Ease of use and no formal support (open source) make #Log4j a perfect ingredient for the expansive security risk recipe. If a vulnerability is found in it, it would be hard to fix as it is used everywhere. And that is what happened.

Log4j is a popular logging framework for #Java, which has been in development since 1999. It is used to log information from an application. It can be installed and configured to log various data such as java exceptions, SQL queries, and system events. It was created by #Apache Software Foundation. Log4j does not have any dependencies on other libraries, which makes it lightweight and easy to integrate with other software.

The Log4j library has been making headlines recently after it was publicly disclosed that there are three critical #vulnerabilities in the software. These vulnerabilities allow an #attacker to #execute arbitrary code #remotely on vulnerable systems. We have a special term for this - #RCE, Remote code execution.

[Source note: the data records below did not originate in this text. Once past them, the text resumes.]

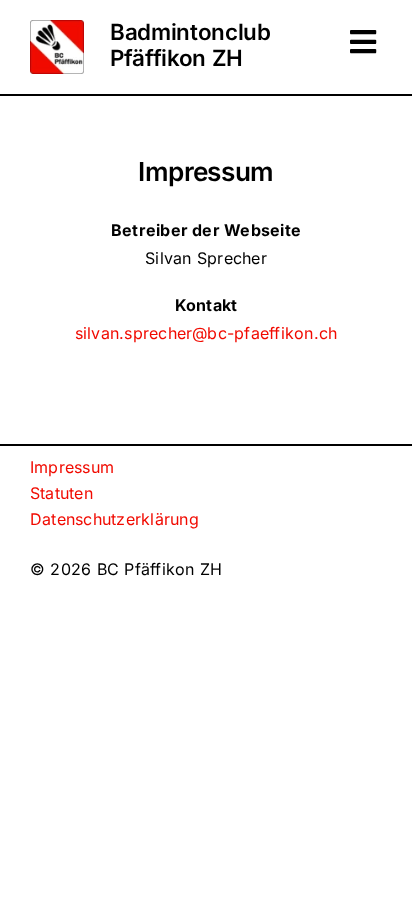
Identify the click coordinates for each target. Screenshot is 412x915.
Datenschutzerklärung (114, 519)
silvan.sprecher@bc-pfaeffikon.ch (206, 333)
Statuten (61, 493)
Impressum (72, 467)
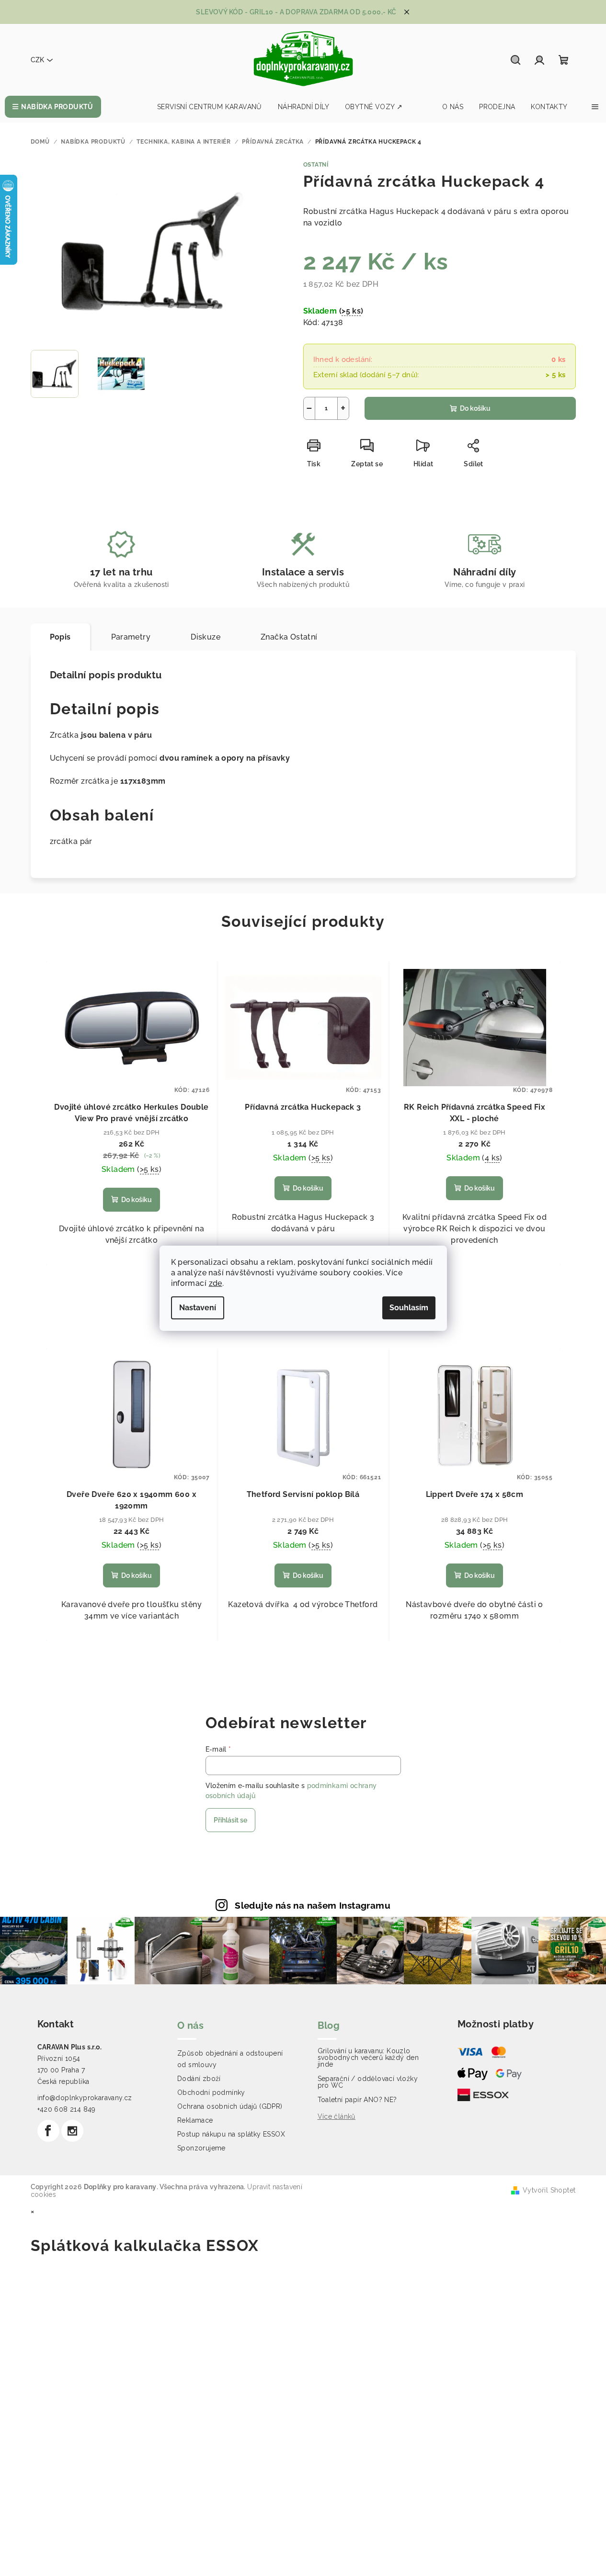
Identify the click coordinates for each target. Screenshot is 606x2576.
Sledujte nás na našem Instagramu (312, 1905)
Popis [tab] (60, 636)
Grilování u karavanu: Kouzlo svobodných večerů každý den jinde (368, 2057)
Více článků (336, 2116)
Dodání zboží (199, 2078)
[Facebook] (48, 2131)
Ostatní (316, 164)
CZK (37, 60)
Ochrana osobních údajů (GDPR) (230, 2106)
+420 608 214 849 (66, 2109)
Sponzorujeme (201, 2148)
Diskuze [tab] (205, 636)
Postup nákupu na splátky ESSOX (231, 2134)
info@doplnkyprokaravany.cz (84, 2098)
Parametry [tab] (131, 636)
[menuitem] (53, 107)
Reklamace (195, 2120)
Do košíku (475, 408)
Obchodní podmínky (211, 2092)
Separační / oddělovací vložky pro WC (368, 2082)
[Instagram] (72, 2131)
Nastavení (197, 1307)
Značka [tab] (289, 636)
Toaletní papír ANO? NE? (357, 2099)
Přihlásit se (230, 1820)
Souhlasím (408, 1307)
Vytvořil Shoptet (549, 2190)
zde (215, 1283)
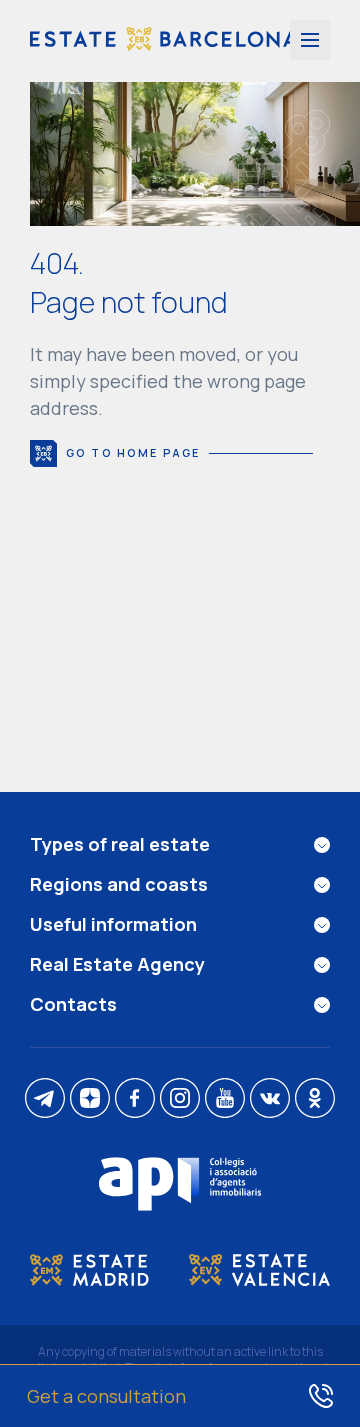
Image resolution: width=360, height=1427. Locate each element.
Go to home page (133, 452)
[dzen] (90, 1100)
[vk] (270, 1100)
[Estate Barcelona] (163, 41)
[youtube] (225, 1100)
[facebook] (135, 1100)
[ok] (315, 1100)
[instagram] (180, 1100)
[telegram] (45, 1100)
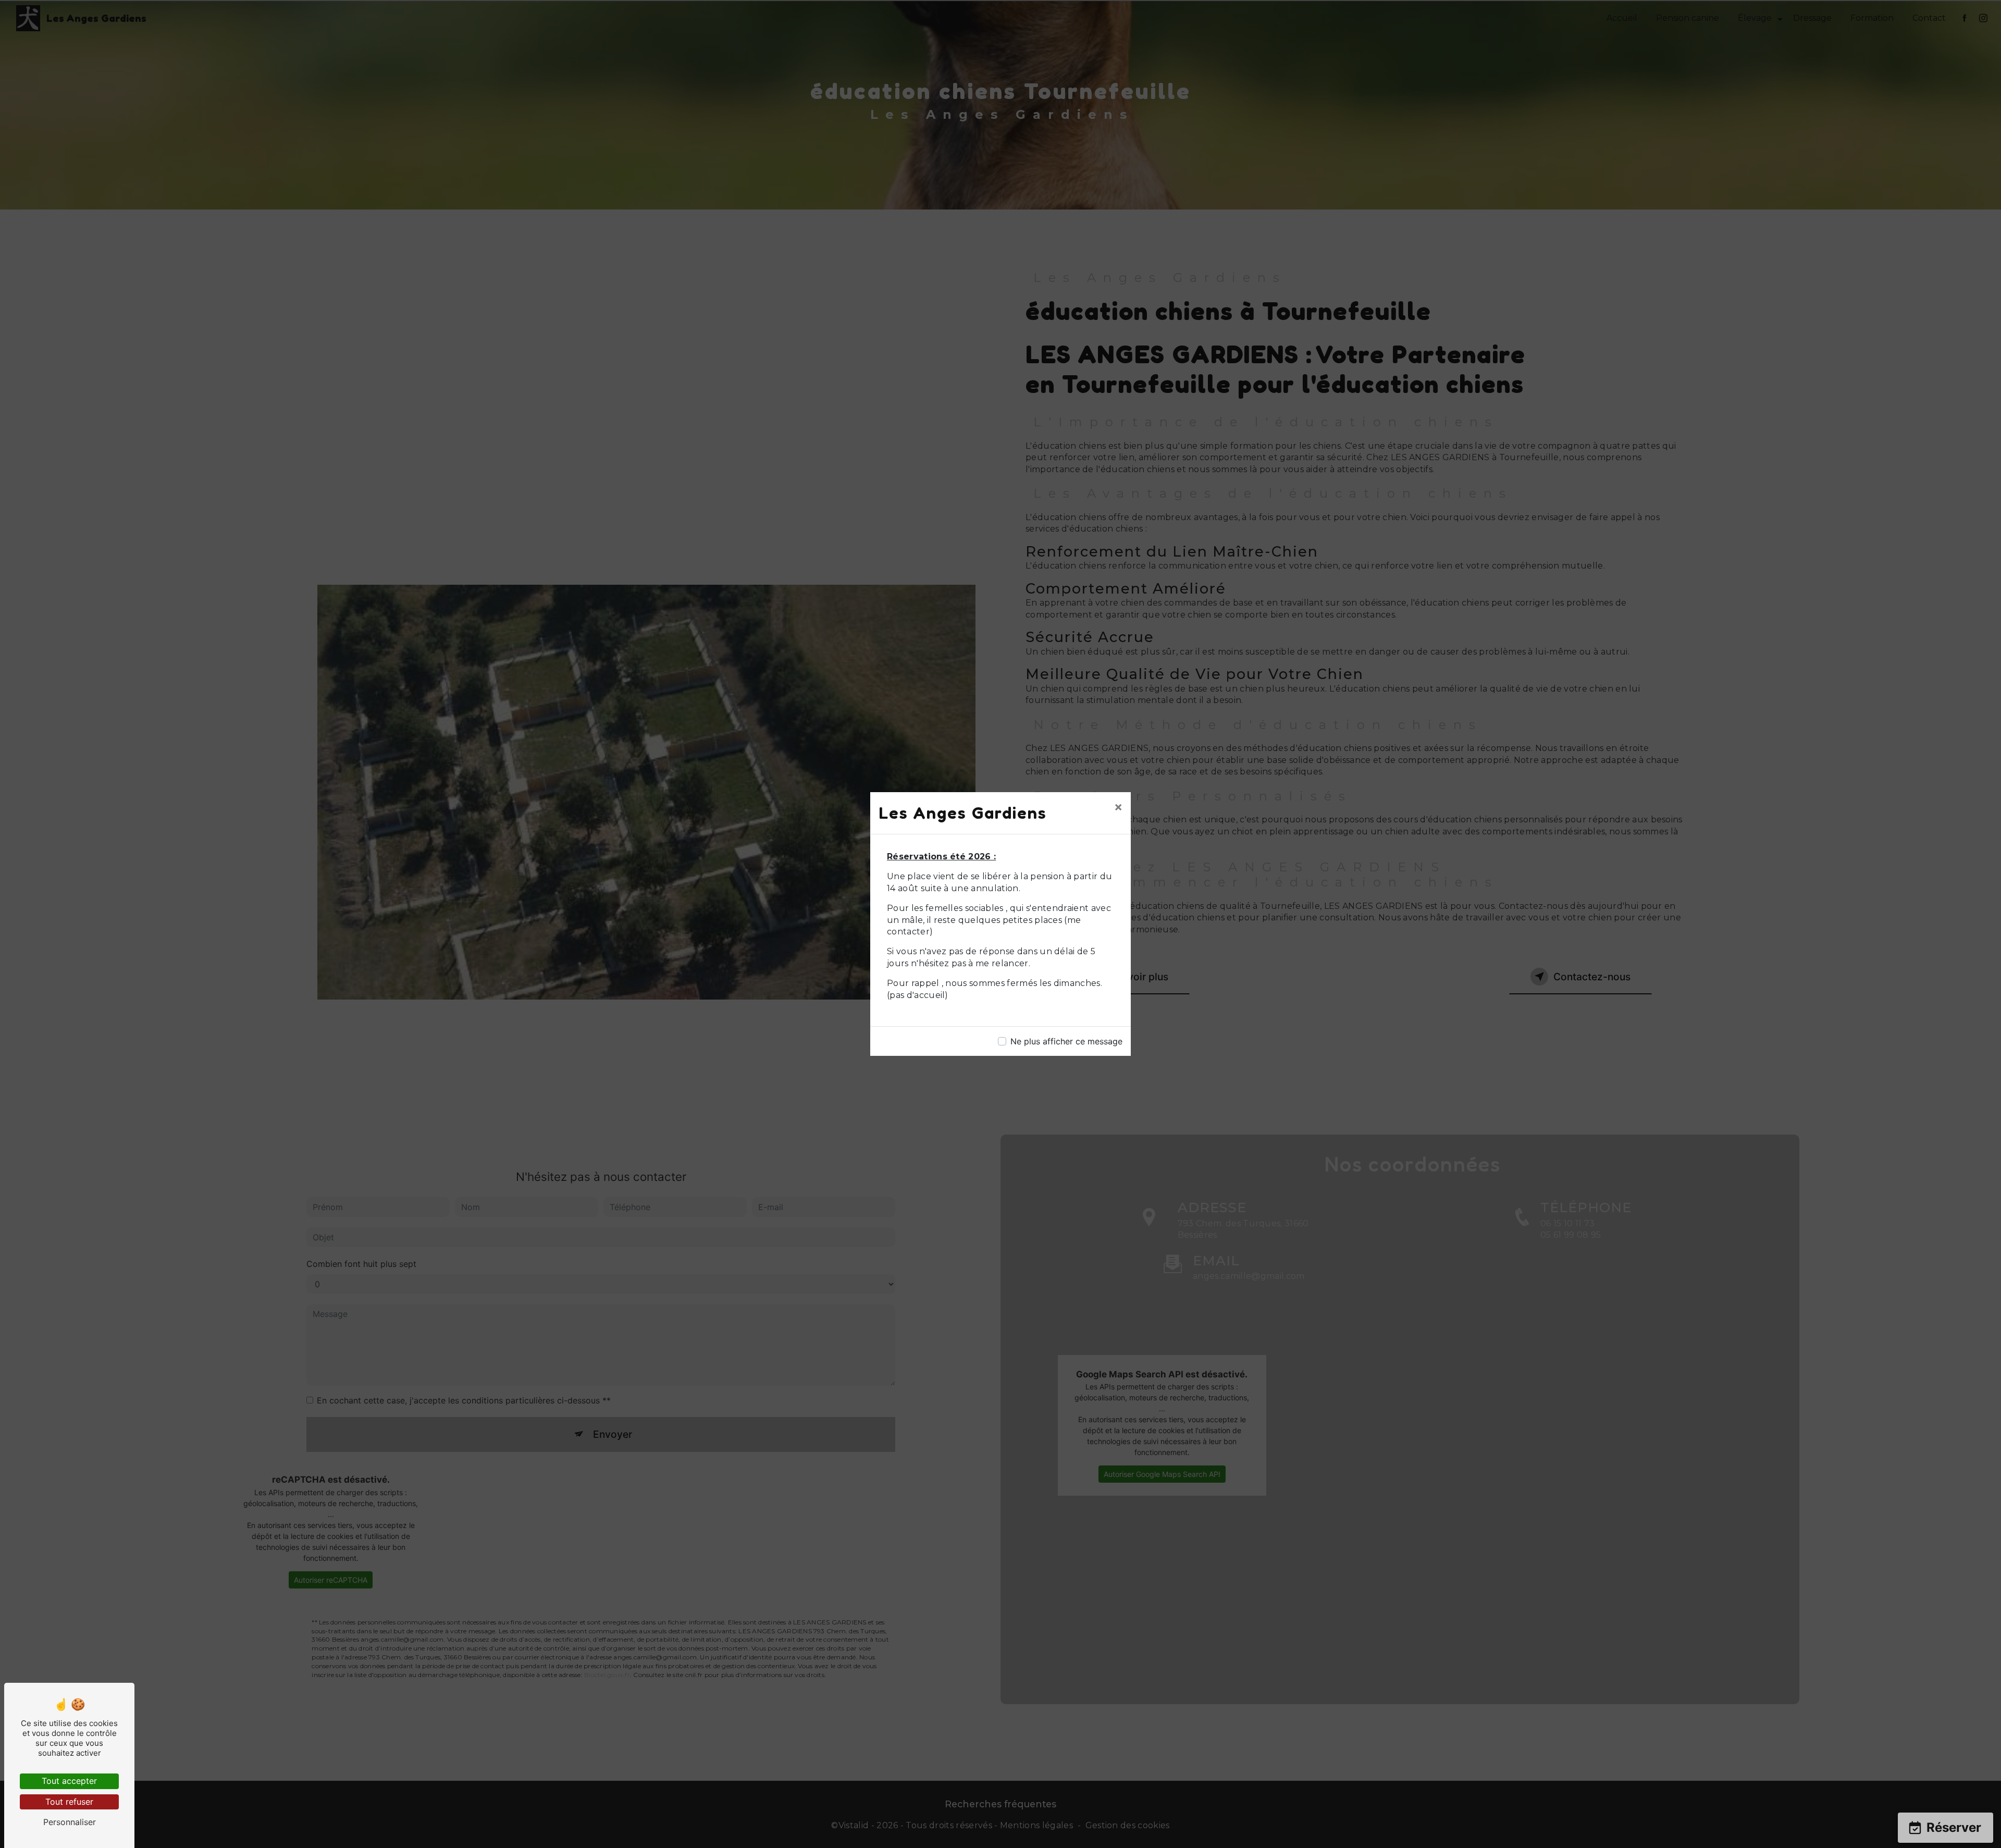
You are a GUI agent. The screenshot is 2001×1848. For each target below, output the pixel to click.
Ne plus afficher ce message (1066, 1041)
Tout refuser (69, 1801)
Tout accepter (69, 1781)
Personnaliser (69, 1822)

That is scary! "We need to fix it", you would say.

But it is hard to find all the places where it was used because it was used everywhere. And it is hard to fix it as you need expertise; no vendor is available.

A recent paper by the Wall Street Journal has revealed that some of the most common security flaws in software are not being addressed due to a lack of resources. Log4j gets in a row with others. The consequence is that these vulnerabilities will remain present in the community for at least the next three to five years.